I have such DataFrame in PySpark (this is the result of a take(3), the dataframe is very big):
sc = SparkContext()
df = [Row(owner=u'u1', a_d=0.1), Row(owner=u'u2', a_d=0.0), Row(owner=u'u1', a_d=0.3)]
the same owner will have more rows. What I need to do is summing the values of the field a_d per owner, after grouping, as
b = df.groupBy('owner').agg(sum('a_d').alias('a_d_sum'))
but this throws error
TypeError: unsupported operand type(s) for +: 'int' and 'str'
However, the schema contains double values, not strings (this comes from a printSchema()):
root
|-- owner: string (nullable = true)
|-- a_d: double (nullable = true)
So what is happening here?
You are not using the correct sum function but the built-in
function sum
(by default).
So the reason why the build-in
function won't work is
that's it takes an iterable as an argument where as here the name of the column passed is a string and the built-in
function can't be applied on a string. Ref. Python Official Documentation.
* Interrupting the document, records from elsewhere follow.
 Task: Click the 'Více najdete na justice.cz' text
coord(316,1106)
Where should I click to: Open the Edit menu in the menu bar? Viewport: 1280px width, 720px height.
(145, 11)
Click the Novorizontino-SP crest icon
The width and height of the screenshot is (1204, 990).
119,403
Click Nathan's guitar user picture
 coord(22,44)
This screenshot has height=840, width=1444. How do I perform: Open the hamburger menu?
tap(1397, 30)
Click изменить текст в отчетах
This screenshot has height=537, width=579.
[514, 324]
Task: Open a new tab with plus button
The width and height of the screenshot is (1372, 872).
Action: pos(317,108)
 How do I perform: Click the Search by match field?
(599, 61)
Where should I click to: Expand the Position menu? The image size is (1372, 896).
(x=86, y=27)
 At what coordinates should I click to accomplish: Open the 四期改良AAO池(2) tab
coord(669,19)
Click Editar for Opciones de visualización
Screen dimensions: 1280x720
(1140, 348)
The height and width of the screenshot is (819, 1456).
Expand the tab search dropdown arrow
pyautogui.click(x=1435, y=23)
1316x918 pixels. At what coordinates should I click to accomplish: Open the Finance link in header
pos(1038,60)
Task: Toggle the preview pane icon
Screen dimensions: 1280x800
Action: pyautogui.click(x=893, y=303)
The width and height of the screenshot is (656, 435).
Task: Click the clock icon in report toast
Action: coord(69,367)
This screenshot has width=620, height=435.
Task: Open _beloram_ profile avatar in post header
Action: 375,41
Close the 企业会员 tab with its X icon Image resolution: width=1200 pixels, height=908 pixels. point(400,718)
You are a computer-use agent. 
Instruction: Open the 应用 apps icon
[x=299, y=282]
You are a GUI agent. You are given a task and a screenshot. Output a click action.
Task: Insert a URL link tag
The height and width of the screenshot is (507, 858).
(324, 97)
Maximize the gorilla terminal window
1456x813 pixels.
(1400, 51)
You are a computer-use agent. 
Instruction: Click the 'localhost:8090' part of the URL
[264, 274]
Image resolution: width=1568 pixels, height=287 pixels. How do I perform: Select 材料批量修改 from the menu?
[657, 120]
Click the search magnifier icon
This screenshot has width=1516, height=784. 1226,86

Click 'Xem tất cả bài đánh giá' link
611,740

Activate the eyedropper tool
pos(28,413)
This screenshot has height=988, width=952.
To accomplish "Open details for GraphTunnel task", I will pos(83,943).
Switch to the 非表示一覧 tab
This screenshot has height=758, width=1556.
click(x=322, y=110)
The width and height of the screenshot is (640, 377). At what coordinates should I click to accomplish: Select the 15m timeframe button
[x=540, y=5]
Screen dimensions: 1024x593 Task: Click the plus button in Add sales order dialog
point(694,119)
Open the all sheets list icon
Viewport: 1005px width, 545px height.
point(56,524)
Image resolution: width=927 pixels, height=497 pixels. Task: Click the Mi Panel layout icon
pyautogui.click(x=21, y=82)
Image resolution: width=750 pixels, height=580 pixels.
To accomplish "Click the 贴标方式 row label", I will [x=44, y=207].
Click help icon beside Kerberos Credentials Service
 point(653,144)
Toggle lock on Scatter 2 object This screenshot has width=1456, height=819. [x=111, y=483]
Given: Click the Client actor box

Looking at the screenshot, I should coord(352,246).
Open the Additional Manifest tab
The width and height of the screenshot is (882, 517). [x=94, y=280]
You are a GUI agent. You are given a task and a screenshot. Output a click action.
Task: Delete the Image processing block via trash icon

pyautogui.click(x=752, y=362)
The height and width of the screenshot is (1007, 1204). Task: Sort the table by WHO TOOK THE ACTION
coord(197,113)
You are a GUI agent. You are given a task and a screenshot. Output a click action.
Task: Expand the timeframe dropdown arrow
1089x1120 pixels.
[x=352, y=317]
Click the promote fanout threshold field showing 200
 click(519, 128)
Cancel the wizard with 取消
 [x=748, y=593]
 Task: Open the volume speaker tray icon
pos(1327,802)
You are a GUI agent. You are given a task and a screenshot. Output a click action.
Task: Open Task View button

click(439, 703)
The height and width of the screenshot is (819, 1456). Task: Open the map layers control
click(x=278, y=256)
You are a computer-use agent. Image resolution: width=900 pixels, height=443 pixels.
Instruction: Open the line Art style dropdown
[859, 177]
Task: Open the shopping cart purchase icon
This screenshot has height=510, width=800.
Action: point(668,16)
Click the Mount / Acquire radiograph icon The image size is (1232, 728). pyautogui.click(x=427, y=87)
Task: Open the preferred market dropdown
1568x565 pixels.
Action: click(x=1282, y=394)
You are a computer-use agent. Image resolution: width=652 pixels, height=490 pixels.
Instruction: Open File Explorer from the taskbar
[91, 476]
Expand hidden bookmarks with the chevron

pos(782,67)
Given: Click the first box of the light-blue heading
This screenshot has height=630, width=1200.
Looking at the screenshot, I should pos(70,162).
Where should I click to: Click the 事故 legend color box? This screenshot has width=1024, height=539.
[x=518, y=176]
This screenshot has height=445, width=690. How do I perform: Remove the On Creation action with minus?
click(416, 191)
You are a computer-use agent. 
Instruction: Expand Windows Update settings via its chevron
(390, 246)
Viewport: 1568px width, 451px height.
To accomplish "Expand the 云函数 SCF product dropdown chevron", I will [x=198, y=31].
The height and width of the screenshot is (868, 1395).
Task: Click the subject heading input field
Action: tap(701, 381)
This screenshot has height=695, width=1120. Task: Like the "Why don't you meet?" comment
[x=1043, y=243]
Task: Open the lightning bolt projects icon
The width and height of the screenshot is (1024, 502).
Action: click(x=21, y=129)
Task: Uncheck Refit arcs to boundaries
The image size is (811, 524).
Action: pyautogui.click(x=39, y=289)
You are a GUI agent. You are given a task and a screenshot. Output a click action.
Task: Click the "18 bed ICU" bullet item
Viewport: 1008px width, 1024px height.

You'll need to import the proper function from pyspark.sql.functions
:
from pyspark.sql import Row
from pyspark.sql.functions import sum as _sum
df = sqlContext.createDataFrame(
[Row(owner=u'u1', a_d=0.1), Row(owner=u'u2', a_d=0.0), Row(owner=u'u1', a_d=0.3)]
)
df2 = df.groupBy('owner').agg(_sum('a_d').alias('a_d_sum'))
df2.show()
# +-----+-------+
# |owner|a_d_sum|
# +-----+-------+
# | u1| 0.4|
# | u2| 0.0|
# +-----+-------+